▸ TASK TO CARRY OUT: Below are the records; copy exactly the stretch from the line containing "This screenshot has height=382, width=730." through the line containing "Select the ExampleDP_Trend1", both ends included, and nothing else.

▸ THE DATA:
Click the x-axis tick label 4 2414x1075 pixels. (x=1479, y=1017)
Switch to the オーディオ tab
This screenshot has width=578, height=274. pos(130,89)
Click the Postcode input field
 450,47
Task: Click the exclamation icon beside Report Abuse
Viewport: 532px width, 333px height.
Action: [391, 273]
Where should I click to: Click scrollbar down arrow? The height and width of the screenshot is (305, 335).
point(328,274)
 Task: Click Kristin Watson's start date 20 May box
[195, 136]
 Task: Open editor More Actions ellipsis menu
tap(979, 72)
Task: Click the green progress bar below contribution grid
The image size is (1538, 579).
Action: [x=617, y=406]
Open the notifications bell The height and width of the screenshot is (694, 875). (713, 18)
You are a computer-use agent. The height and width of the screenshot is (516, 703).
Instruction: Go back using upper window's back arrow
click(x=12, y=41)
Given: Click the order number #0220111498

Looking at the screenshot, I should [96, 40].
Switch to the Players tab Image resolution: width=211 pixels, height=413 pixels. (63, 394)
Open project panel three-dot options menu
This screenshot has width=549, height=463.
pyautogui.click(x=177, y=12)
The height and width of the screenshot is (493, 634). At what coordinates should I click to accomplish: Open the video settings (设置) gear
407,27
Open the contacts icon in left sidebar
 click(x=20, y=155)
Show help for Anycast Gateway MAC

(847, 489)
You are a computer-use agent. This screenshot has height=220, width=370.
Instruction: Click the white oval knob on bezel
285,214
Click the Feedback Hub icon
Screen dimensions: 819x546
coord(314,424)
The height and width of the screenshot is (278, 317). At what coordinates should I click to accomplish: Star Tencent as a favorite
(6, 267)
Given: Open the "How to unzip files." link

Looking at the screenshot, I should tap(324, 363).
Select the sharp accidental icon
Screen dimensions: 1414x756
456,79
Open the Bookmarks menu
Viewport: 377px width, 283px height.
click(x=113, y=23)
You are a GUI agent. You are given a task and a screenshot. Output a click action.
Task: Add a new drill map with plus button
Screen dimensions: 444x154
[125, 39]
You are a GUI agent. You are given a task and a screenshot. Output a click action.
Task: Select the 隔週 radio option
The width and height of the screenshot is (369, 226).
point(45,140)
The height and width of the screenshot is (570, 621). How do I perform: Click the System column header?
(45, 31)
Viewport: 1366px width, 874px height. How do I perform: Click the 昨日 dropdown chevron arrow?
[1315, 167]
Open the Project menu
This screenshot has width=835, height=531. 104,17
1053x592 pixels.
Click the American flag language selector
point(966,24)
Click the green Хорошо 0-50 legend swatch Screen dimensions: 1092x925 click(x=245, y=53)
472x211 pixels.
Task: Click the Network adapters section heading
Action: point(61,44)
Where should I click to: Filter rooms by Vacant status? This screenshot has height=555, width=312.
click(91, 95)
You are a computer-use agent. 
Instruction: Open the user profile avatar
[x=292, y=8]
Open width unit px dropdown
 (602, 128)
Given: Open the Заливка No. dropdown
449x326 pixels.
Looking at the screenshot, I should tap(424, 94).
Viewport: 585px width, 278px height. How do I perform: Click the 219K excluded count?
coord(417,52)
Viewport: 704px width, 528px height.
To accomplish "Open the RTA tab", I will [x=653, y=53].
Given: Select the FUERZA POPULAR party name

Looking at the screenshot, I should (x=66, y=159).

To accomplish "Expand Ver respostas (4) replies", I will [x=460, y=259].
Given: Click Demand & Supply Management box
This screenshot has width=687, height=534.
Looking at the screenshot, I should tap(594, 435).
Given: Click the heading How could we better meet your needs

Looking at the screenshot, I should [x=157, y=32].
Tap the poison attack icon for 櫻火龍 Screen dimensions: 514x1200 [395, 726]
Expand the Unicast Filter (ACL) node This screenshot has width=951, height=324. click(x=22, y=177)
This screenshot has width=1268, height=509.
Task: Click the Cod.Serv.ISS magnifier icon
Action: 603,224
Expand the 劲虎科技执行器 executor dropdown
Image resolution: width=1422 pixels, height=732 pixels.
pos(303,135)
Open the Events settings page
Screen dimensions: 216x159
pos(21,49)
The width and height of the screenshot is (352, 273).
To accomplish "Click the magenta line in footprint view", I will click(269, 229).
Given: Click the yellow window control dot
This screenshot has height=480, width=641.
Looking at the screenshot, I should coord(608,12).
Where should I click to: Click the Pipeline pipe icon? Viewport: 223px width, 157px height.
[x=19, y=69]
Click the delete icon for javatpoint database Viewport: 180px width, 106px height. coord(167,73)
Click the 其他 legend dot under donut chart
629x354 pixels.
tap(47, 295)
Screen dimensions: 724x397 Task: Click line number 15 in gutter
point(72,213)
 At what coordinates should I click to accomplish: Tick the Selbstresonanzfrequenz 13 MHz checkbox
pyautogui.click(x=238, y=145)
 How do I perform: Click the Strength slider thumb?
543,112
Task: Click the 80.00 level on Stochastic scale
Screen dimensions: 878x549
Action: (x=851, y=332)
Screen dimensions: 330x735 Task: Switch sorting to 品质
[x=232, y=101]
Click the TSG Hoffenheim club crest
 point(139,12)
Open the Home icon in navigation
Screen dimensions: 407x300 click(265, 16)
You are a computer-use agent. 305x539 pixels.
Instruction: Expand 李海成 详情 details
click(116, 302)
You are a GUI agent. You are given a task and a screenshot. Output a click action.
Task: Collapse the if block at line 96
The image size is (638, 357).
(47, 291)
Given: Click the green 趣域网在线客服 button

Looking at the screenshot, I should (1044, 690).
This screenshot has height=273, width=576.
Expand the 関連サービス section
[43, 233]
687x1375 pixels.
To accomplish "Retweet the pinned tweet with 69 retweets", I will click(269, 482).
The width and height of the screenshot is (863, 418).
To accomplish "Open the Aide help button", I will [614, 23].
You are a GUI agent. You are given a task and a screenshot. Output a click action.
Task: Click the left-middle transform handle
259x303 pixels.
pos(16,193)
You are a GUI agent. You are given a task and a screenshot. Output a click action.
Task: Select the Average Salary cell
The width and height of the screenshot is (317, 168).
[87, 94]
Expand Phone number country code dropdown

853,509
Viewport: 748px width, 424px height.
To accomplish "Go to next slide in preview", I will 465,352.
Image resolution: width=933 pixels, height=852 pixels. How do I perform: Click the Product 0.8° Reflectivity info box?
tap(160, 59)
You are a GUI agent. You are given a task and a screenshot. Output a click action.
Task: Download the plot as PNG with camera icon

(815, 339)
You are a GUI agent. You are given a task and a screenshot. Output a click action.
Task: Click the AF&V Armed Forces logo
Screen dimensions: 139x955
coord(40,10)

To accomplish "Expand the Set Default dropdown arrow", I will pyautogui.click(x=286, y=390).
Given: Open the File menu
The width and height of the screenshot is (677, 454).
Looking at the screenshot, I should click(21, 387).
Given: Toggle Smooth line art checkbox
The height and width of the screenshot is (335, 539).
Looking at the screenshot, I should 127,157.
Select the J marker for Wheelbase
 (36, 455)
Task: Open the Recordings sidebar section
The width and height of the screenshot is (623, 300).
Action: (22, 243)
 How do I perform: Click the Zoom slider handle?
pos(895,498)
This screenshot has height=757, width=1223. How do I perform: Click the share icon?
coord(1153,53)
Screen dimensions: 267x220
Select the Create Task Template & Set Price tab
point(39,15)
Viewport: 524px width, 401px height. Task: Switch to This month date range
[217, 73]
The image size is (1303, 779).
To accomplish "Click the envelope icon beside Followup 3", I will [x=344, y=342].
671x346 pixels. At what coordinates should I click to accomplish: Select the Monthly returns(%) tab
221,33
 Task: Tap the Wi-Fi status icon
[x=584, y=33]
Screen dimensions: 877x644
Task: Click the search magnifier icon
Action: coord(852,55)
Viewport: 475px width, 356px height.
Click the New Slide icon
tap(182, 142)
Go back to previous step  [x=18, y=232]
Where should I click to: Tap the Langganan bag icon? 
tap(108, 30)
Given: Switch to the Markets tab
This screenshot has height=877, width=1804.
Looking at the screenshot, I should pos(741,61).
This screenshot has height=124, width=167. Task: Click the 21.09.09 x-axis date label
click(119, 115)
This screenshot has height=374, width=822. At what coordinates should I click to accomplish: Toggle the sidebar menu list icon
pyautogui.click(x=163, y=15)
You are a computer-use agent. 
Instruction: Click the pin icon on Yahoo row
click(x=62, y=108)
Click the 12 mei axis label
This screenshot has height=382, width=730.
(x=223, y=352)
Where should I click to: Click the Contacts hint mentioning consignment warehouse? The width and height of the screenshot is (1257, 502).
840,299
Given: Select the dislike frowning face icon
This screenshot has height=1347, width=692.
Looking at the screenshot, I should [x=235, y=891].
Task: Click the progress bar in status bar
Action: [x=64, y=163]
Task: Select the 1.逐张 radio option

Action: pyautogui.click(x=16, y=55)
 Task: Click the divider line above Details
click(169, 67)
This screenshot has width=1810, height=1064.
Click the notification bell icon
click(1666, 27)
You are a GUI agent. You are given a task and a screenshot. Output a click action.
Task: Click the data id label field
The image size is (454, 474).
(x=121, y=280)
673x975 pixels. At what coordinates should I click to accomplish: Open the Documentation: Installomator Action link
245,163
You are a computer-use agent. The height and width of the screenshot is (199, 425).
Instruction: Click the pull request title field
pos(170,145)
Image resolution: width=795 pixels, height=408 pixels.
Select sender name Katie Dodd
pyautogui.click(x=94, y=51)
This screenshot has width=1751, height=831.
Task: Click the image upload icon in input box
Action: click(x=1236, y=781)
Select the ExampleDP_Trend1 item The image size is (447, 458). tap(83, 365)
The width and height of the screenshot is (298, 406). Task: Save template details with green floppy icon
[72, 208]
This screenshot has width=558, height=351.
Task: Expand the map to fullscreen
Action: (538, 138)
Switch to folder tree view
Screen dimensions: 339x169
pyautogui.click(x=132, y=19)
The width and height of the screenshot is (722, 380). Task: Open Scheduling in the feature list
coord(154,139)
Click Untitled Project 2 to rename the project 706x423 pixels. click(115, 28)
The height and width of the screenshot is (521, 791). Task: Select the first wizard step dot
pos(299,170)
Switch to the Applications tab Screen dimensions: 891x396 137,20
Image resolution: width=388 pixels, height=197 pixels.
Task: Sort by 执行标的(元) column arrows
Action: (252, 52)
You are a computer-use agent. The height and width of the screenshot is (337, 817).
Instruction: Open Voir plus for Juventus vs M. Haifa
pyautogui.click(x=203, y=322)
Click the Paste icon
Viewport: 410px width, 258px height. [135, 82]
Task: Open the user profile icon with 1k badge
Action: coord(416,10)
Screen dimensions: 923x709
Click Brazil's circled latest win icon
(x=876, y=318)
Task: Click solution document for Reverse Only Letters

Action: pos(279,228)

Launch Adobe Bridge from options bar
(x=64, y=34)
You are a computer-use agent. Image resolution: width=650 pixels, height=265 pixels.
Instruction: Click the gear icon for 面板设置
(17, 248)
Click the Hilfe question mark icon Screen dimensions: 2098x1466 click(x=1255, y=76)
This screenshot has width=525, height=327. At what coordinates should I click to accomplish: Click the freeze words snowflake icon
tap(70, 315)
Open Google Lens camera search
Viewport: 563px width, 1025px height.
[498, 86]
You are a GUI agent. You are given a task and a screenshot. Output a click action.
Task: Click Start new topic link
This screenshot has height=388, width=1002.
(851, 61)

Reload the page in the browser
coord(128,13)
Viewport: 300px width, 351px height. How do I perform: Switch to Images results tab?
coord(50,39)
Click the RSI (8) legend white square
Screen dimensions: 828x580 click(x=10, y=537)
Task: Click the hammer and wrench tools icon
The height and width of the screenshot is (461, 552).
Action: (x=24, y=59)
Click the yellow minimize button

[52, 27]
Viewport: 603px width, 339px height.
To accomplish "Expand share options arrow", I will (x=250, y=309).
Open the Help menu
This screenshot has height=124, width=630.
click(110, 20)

▸ RESPONSE TO THE EXERCISE:
This screenshot has height=382, width=730.
(x=223, y=352)
Where should I click to: Click the Contacts hint mentioning consignment warehouse? The width and height of the screenshot is (1257, 502).
840,299
Given: Select the dislike frowning face icon
This screenshot has height=1347, width=692.
Looking at the screenshot, I should [x=235, y=891].
Task: Click the progress bar in status bar
Action: [x=64, y=163]
Task: Select the 1.逐张 radio option

Action: pyautogui.click(x=16, y=55)
 Task: Click the divider line above Details
click(169, 67)
This screenshot has width=1810, height=1064.
Click the notification bell icon
click(1666, 27)
You are a GUI agent. You are given a task and a screenshot. Output a click action.
Task: Click the data id label field
The image size is (454, 474).
(x=121, y=280)
673x975 pixels. At what coordinates should I click to accomplish: Open the Documentation: Installomator Action link
245,163
You are a computer-use agent. The height and width of the screenshot is (199, 425).
Instruction: Click the pull request title field
pos(170,145)
Image resolution: width=795 pixels, height=408 pixels.
Select sender name Katie Dodd
pyautogui.click(x=94, y=51)
This screenshot has width=1751, height=831.
Task: Click the image upload icon in input box
Action: click(x=1236, y=781)
Select the ExampleDP_Trend1 item The image size is (447, 458). tap(83, 365)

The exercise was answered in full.